We’ve seen multiple times that they tend to miss the communications enablement piece. They may have included everything from the hardware component in the grid itself. They may have even done the software selection of an ADMS and built in that $5 to $10 to $15 million that it’s going to take to do those systems. But they still then forget the comms piece, which is an interesting perspective, and why we like to talk about the three things as a whole. It’s not only the hardware, but also the technologies—the software solution and the communications—that truly makes the grid modernization successful.
POWER: What outcomes can utilities expect if they invest in the full ecosystem needed for ADMS and DERMS?
Bartak: Off the bat is the visibility. The visibility that they are now starting to see—whether that’s a DERMS or just showing your DERs within your ADMS or your EMS [Energy Management System]—it’s that visibility from a safety perspective. When we’re thinking about outages—when a storm rolls in or a planned outage—the number one focus is making sure that we can return electricity back to our customers safely. And so, by having all of that in one pane of glass, if you will, or maybe an Operations Center, we’re able to work through energization—switch order management—in a safe and effective way.
It also gives them a little bit more power from a decision-making perspective as well, maybe for future planning, for new subdivisions or new upgrades—the ability to change out their grid and maybe change conductor size to be more effective. From a DERMS perspective, it’s, again, that insight into what we have, where can we control, maybe that we can defer, then improve, generation costs or other things within that network.
Brown: From the ADMS side, it comes down to resiliency. System resiliency is one of the biggest things they’re going for, and rightly so. I mean, that’s what it’s built around.
From the DERMS side, it gets a little more interesting in that, it can enhance system resiliency. It can also save generation costs, especially over time. I think we’re going to see some efficiencies as we start to really monitor the way the power is delivered over the grid in a more advanced manner. And we’re going to be able to leverage our customer-deployed renewable resources.
You’re seeing more and more customers’ microgrids, or even house systems, being put on the grid. We need to be able to monitor and manage and watch what that does. But we can also use those inputs to the grid in a more efficient manner and use them to enhance reliability and lower overall energy costs. There are a number of utilities who have plans to defer additional generation built by the utility by leveraging customer-based renewal resources. And I think there’s some reality in that over time.

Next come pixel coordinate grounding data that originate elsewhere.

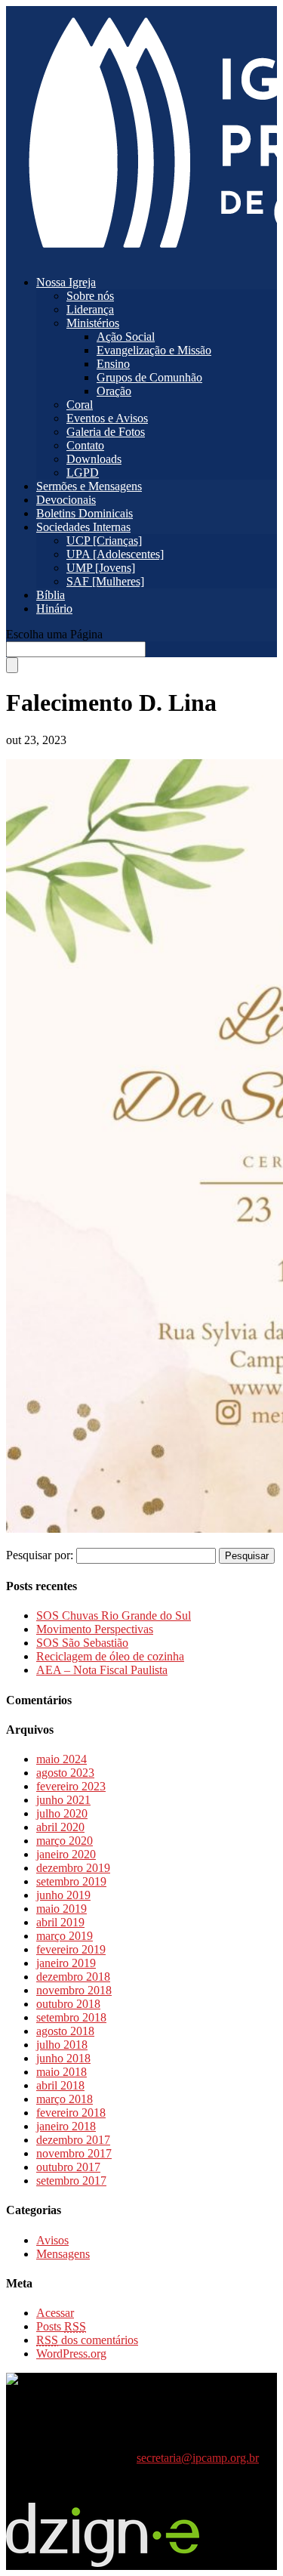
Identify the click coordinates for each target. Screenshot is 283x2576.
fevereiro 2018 (71, 2112)
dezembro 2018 (73, 1976)
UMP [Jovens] (100, 567)
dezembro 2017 (73, 2139)
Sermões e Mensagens (89, 486)
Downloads (94, 458)
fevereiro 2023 (71, 1786)
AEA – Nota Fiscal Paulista (102, 1669)
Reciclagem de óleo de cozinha (110, 1656)
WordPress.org (71, 2353)
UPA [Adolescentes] (115, 554)
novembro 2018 (74, 1990)
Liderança (90, 309)
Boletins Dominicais (84, 513)
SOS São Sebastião (82, 1642)
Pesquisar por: (39, 1555)
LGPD (82, 472)
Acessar (55, 2312)
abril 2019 (60, 1922)
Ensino (113, 363)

Bartak: The ADMS and the DERMS help enable advanced functionality to have more automated control or switch order management, FLISR—fault location, isolation, and service restoration. Being able to do those things, create the programs, understand how we can recover more customers, and have those schemes set up by having that advanced program can send out and dispatch in a lot quicker fashion.
Both those systems enable a lot more key decision-making that in the past would have resulted in a truck roll to a substation to then go drive the line. Now, we can potentially have better direction: “Hey, it’s going to be on feeder A and check spans 3 and 4, because I believe, based on customer outages and FLISR restoration, that’s going to be your best bet.” So, it really does help the troubleshooters in the field.